As a general rule, the objective of framework agreements is to set a ceiling or a total volume (i.e. a target value). For quantity contracts that are very specific to individual materials and therefore often related to a material number (field: EKPO_MATNR), because the number of parts or the number of parts play an important role here (although there are other possibilities. B for an unknown material or consumables that I will not study here). This is why the target value here is at the level of the respective contract position, since the target quantity (field: EKPO_KTMNG) multiplied by the price of the material in question gives the reference value (field: EKPO_ZWERT) of each item. A framework contract is a long-term sales contract with a creditor that contains terms and conditions for the equipment to be provided by the creditor. Step 2 – Include the delivery plan number. The above voucher categories are assigned as attributes to each purchase proof in the EKKO head data table (field: EKKO_BSTYP). This means that the document category allows us to distinguish delivery plans from other contracts.
But how do you distinguish value contracts from volume contracts? This is where the storm table described above comes in: in the standard, the type of contract “MK” is for volume contracts and “WK” for value contracts. However, both types of documents have the same category of “K” document. While document categories are primarily used for categorization, document types are often used to customize, i.e. attributes are assigned to document types, which are then used to organize the process/control process in a system. You can also be in the EKKO table, the field name is EKKO_BSART. Data model — commands and framework agreements Now that we have developed framework agreements where framework agreements are considered data — that is, in tables where you really think the “standard” orders — and how to identify them — by document type and by document type — let`s look at some aspects of the process. The framework agreement is a long-term sales contract between Kreditor and Debitor. The structure agreement is of two types: the most important points to respect in a framework agreement are the following In this blog, I give you an overview of the framework agreements in SAP® in the purchase module. In addition to the design of the concept itself, I give you an overview of its assignment from the point of view of data analysis, that is, SAP® tables and field levels. By clicking on the hat icon (which recalls the head data -?) you get to where the target value of the contract is visible (in this case, of course, the sum of the two elements). I will now take a closer look at the target values for articles and heads in framework agreements.

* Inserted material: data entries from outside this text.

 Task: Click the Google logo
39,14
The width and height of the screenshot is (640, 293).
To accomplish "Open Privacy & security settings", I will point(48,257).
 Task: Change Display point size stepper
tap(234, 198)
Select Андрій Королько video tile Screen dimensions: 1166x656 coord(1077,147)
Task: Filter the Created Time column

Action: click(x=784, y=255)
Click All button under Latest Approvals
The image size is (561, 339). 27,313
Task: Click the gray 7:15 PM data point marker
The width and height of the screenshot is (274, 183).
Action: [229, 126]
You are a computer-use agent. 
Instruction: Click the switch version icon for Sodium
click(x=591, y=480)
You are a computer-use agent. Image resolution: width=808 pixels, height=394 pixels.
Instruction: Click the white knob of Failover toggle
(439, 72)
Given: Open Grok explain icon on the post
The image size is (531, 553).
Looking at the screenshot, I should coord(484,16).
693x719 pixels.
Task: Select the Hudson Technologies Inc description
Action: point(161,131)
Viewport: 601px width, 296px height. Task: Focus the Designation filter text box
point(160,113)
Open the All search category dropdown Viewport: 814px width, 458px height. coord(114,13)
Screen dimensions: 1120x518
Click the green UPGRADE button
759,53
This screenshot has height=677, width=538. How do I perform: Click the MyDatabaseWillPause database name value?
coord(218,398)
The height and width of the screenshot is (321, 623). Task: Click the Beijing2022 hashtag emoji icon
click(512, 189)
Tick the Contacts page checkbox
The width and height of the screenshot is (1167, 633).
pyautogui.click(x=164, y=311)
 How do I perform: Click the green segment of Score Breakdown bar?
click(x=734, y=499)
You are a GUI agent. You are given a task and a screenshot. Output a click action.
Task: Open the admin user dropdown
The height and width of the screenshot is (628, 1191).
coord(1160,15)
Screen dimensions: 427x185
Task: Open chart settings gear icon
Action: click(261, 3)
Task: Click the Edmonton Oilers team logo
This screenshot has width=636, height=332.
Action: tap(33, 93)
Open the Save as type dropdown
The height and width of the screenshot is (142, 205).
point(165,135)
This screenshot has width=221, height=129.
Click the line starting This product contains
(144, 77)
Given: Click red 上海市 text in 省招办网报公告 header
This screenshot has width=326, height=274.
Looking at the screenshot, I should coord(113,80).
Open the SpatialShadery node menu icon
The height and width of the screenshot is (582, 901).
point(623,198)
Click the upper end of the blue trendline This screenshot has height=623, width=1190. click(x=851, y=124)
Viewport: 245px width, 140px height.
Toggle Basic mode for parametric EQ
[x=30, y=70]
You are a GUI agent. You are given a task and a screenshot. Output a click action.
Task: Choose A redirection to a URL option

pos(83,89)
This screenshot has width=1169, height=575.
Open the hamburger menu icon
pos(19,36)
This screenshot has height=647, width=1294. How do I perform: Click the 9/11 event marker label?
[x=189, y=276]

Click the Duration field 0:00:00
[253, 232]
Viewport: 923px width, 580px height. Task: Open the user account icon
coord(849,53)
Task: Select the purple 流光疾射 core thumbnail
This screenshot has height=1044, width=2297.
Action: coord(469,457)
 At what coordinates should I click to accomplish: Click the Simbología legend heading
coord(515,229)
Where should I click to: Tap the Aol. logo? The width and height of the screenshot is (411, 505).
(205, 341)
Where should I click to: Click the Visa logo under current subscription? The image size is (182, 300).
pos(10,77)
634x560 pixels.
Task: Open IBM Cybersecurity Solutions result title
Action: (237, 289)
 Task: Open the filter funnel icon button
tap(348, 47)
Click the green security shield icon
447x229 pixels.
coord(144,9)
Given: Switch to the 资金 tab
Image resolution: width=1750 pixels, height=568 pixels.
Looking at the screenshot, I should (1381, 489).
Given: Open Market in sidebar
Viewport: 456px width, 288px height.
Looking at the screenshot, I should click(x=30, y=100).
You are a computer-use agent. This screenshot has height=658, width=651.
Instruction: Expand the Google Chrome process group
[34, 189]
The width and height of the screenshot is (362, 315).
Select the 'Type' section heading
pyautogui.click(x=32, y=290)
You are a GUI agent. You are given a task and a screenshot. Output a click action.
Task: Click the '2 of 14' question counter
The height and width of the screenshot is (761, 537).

Supplier selection is an important process in the procurement cycle. Creditors can be selected based on the bidding process. After pre-selecting a creditor, an organization enters into an agreement with the latter to provide certain items subject to certain conditions. When an agreement is reached, a formal contract is usually signed with the Kreditor. A framework agreement is therefore a long-term purchase agreement with a creditor. A delivery plan is a long-term framework agreement between the seller and the customer on pre-defined equipment or service obtained on pre-defined dates over a period of time.